Albina Aleksandrovna Kirillova (Альбина Александровна Кириллова; born January 1, 1961) is a senator of the Federal Council representing the executive branch of the Republic of Buryatia. By Resolution No. 472-SF of the Federation Council of October 29, 2025, she was appointed to the Federation Council Committee on Science, Education, and Culture.

==Biography==
She was born on January 1, 1961, in the village of Gakhany, Ekhirit-Bulagatsky District, Irkutsk Oblast]].

She graduated from the Law School of Irkutsk State University in 1985.

Since 1985, she has worked as an attorney for the Buryat Bar Association. She was also the head of the Zakamensk Legal Clinic.

From 1986 to 1992, she was a judge, and from 1992 to 1995, she was the chairperson of the Kabansky District Court of the Republic of Buryatia.

In April 1995, she was appointed a judge of the Supreme Court of Buryatia.

From October 2008 to February 2013, she served as Deputy Chairperson of the Supreme Court of Buryatia (appointed on October 30, 2008).

From February 2013 to December 2024, she served as Chairperson of the Supreme Court of the Republic of Buryatia (appointed on February 2, 2013 and December 30, 2018).

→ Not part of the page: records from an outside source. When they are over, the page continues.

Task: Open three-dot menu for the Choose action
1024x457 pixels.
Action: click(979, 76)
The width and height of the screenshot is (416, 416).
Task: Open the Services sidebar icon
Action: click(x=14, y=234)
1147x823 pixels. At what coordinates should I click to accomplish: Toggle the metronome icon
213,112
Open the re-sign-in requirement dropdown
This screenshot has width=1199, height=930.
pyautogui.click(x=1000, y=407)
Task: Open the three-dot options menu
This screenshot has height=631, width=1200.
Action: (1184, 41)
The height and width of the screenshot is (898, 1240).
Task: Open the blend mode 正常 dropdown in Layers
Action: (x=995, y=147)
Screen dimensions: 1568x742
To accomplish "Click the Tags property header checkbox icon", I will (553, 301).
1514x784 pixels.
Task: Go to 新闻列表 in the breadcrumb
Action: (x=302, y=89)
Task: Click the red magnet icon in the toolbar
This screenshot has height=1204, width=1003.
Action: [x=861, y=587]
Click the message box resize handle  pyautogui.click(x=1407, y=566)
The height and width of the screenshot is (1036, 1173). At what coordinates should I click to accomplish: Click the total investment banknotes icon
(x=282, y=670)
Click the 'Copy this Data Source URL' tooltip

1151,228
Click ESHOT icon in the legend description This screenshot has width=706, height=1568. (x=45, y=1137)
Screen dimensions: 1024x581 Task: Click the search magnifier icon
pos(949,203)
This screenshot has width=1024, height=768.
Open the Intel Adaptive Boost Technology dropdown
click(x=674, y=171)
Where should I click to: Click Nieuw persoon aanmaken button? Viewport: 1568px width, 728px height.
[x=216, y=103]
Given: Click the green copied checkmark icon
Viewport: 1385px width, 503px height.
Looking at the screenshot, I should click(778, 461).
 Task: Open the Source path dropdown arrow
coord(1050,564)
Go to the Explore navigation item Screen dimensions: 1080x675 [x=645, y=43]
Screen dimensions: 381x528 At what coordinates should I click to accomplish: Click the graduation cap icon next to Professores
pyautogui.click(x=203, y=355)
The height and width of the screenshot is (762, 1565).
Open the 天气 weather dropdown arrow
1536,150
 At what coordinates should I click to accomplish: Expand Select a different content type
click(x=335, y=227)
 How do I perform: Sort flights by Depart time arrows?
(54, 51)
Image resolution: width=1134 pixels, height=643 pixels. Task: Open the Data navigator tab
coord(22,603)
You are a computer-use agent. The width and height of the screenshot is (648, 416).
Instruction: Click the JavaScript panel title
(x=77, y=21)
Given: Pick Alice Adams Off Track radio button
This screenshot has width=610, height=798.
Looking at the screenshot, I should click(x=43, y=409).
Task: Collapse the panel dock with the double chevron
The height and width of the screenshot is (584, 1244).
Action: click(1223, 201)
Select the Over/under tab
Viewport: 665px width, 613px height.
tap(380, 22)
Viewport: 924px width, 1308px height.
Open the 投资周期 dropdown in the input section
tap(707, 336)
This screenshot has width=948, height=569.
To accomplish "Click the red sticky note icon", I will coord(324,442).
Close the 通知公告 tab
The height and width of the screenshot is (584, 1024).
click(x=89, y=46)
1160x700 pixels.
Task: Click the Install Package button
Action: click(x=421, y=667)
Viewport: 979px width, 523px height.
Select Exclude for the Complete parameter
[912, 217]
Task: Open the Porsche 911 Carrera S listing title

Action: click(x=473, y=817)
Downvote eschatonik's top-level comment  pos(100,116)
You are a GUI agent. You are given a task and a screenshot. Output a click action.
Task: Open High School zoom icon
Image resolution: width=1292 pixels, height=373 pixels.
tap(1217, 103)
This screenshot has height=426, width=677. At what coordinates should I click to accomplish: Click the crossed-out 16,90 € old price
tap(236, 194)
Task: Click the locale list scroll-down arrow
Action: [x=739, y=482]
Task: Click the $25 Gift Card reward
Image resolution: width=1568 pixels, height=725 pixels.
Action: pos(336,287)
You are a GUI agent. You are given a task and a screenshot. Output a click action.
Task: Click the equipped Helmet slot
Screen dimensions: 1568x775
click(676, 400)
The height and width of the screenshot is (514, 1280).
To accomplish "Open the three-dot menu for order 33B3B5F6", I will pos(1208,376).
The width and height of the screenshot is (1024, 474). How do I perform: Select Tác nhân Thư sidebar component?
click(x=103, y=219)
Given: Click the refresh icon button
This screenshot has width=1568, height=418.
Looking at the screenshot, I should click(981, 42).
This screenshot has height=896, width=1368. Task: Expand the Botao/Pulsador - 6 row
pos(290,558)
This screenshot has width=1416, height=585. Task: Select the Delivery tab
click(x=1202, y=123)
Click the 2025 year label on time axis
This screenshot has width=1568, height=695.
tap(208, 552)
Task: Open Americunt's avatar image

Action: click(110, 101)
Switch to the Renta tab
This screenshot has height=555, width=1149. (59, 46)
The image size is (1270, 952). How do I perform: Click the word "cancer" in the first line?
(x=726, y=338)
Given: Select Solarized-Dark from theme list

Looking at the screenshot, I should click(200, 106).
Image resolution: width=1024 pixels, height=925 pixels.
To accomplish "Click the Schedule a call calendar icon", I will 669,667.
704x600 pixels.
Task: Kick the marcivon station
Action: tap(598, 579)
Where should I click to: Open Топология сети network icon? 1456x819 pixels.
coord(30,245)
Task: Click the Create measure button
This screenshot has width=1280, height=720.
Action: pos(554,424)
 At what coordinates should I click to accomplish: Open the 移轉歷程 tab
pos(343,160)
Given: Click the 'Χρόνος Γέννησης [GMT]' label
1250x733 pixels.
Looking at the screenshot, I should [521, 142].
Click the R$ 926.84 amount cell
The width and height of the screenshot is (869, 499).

She holds a PhD in law. In 2014, she defended her dissertation on "Fundamentals of Forensic Methodology in Criminal Murder Cases: Part 1 of Article 105 of the Criminal Code of the Russian Federation" at the Kuban State Agrarian University. She is an Associate Professor at the Higher Attestation Commission (2017). She holds the first qualification class as a judge (2002).

===Federation Council===
Since 2025, she has been delegated as a representative of the Buryatia Republic Administration to the Federation Council of Russia. She assumed her powers on October 22, 2025. She replaced Vyacheslav Nagovitsyn in this position in the Federation Council.

Since October 2025, Albina Aleksandrovna's colleague and namesake, Senator Svetlana Kirillova from the Kostroma Oblast Duma, has also joined the Federation Council.